* Work to be completed
Skipping all pictures, please restate word for word the lines from the one that contains "Where should I" through the last line of the entries.

* Data section
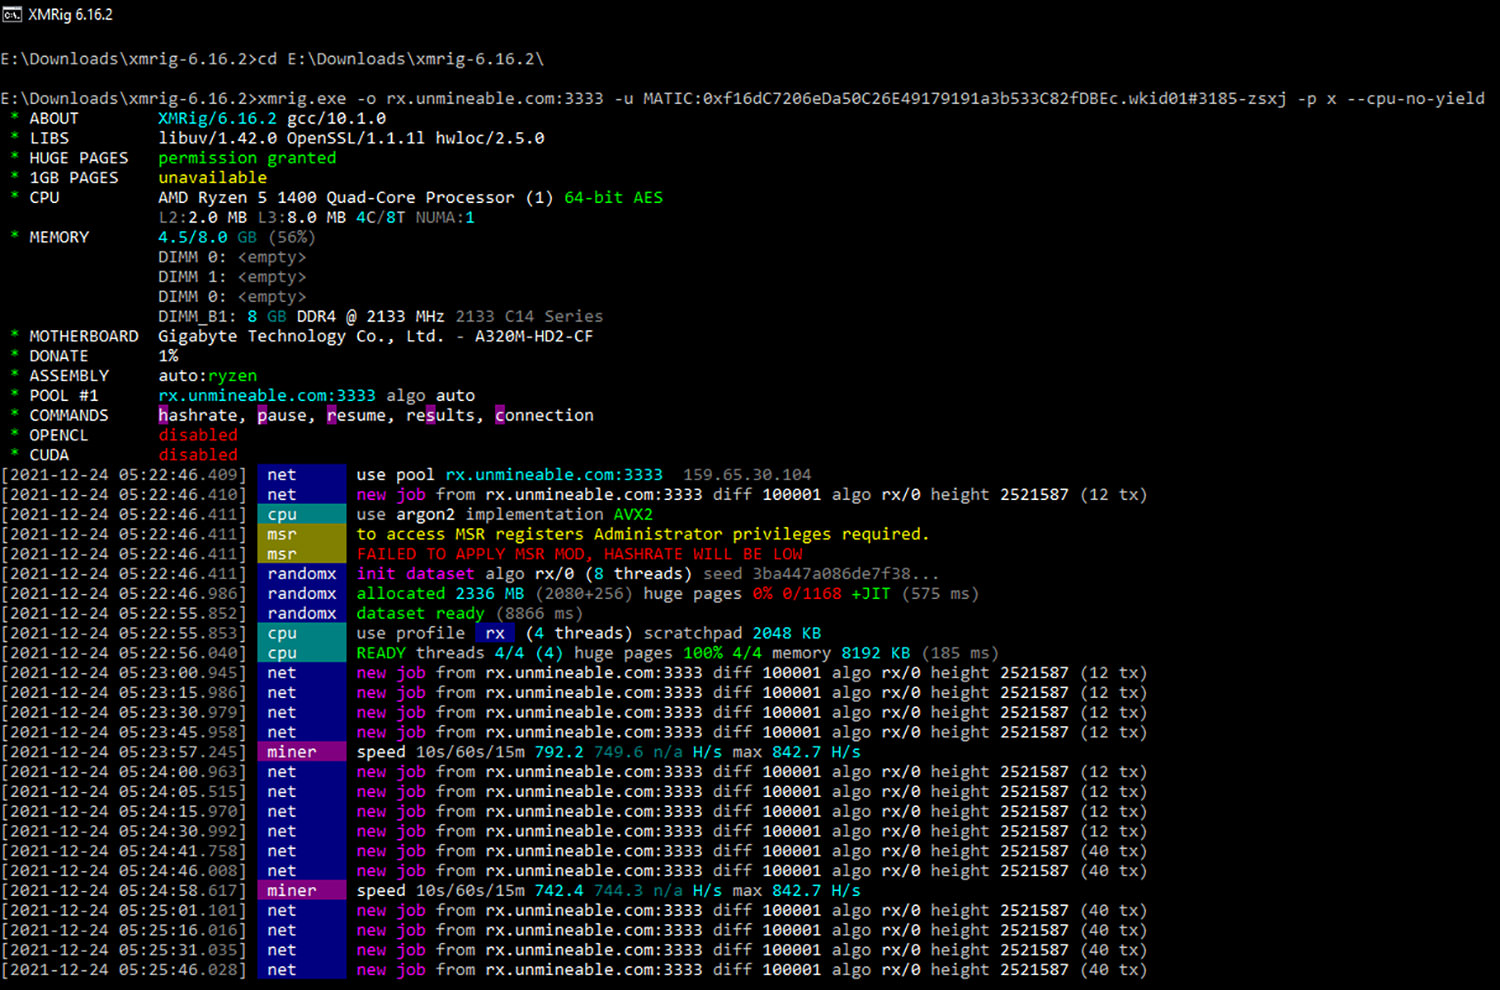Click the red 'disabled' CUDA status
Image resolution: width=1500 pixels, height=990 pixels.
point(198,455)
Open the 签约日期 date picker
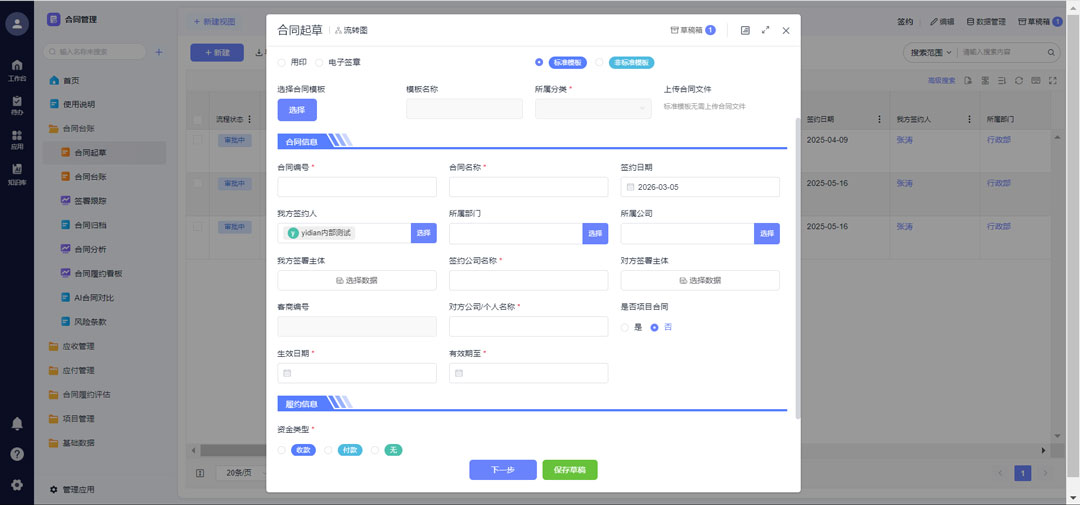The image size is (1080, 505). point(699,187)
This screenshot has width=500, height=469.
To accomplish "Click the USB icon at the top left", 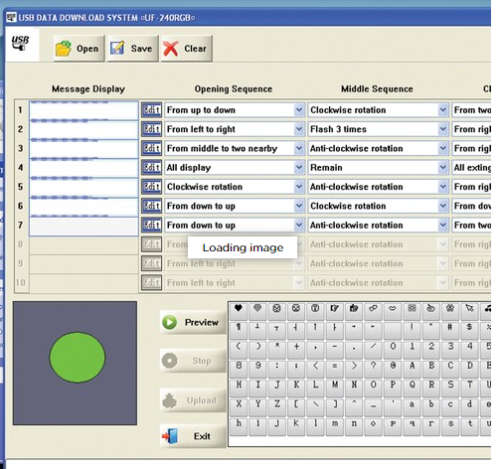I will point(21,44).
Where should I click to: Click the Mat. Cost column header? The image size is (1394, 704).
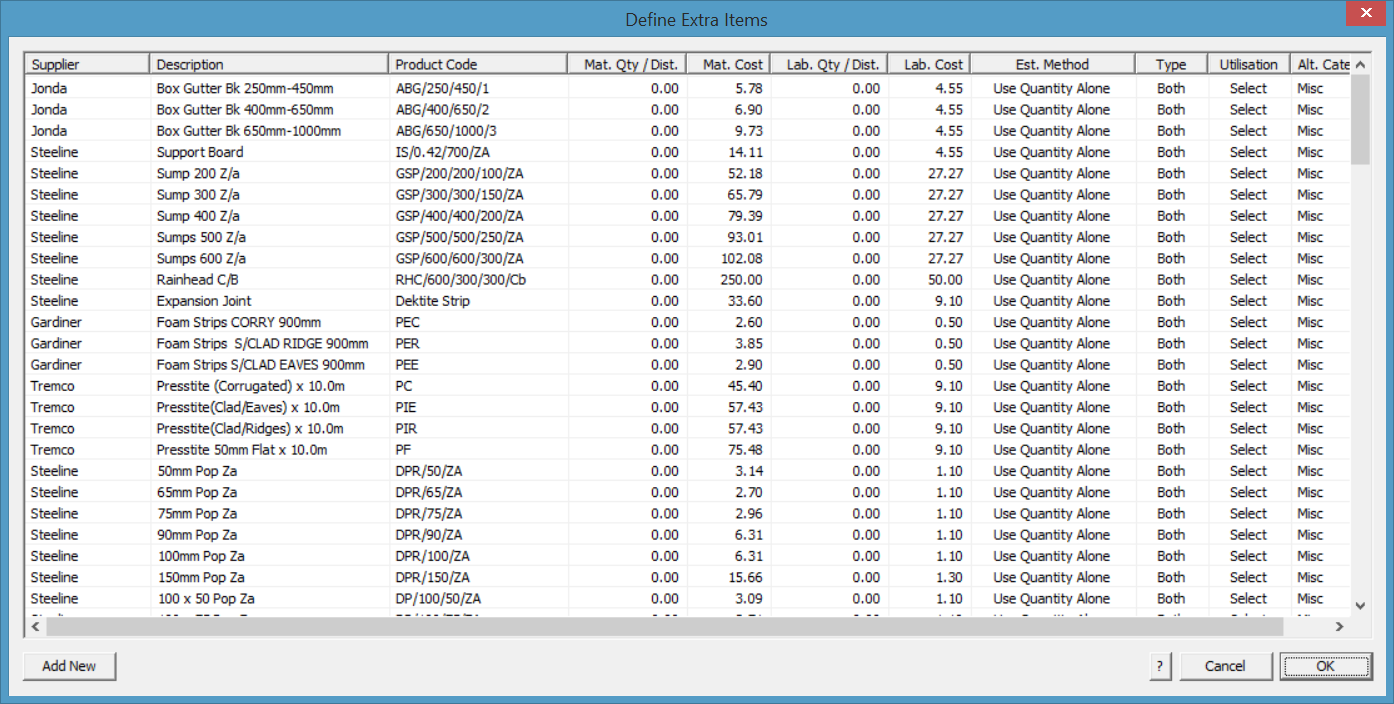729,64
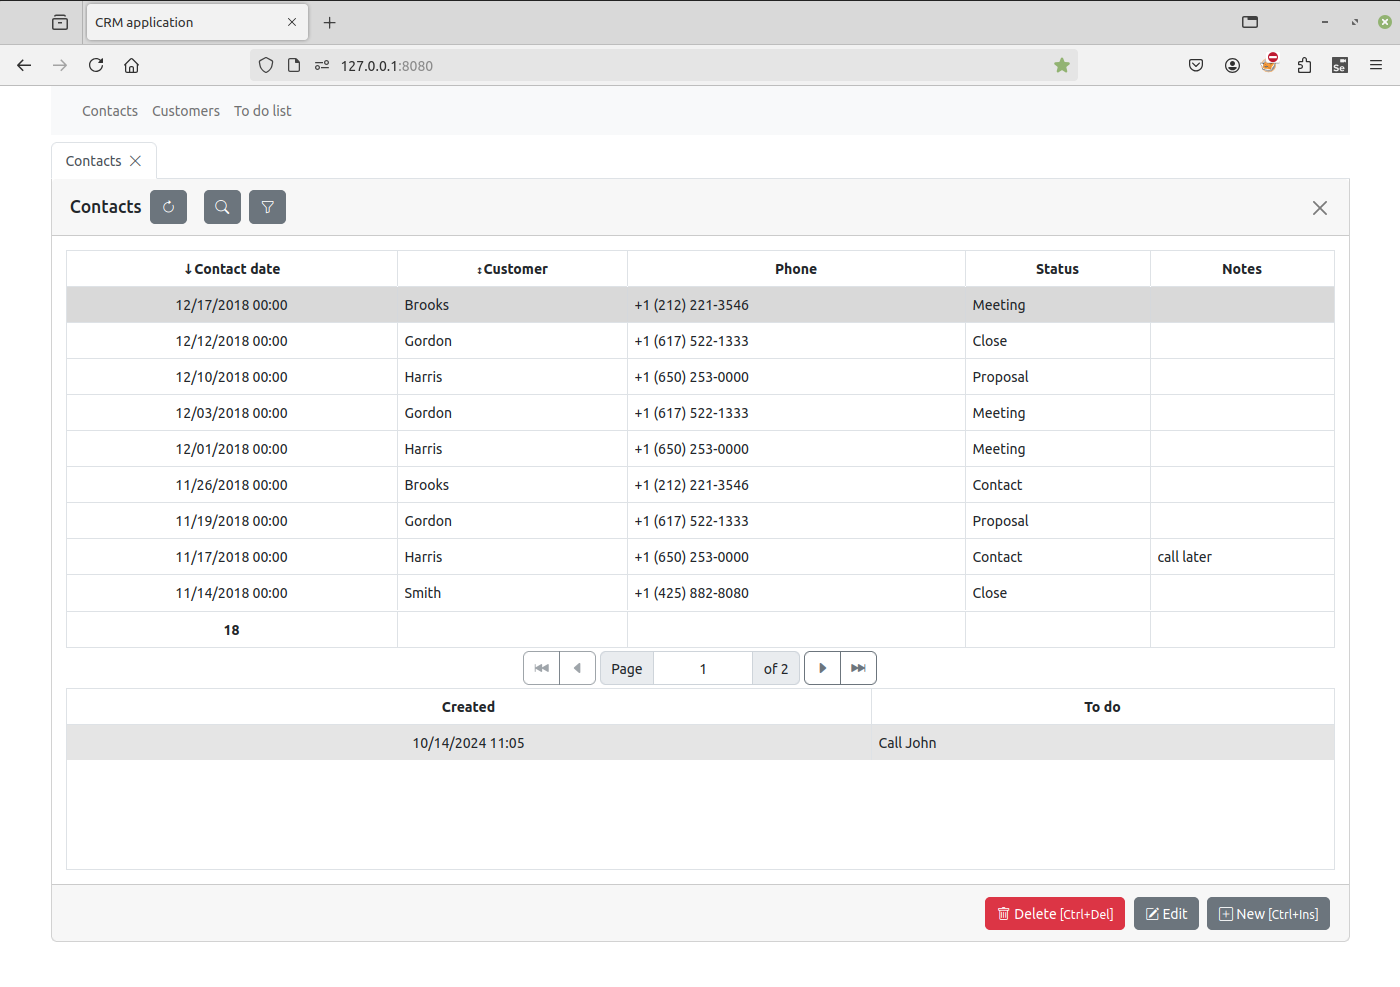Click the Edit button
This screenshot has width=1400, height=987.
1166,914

* Reply
Where should I click to: Click the Mat. Cost column header? The image size is (1394, 704).
729,64
Click the Edit button
This screenshot has width=1400, height=987.
1166,914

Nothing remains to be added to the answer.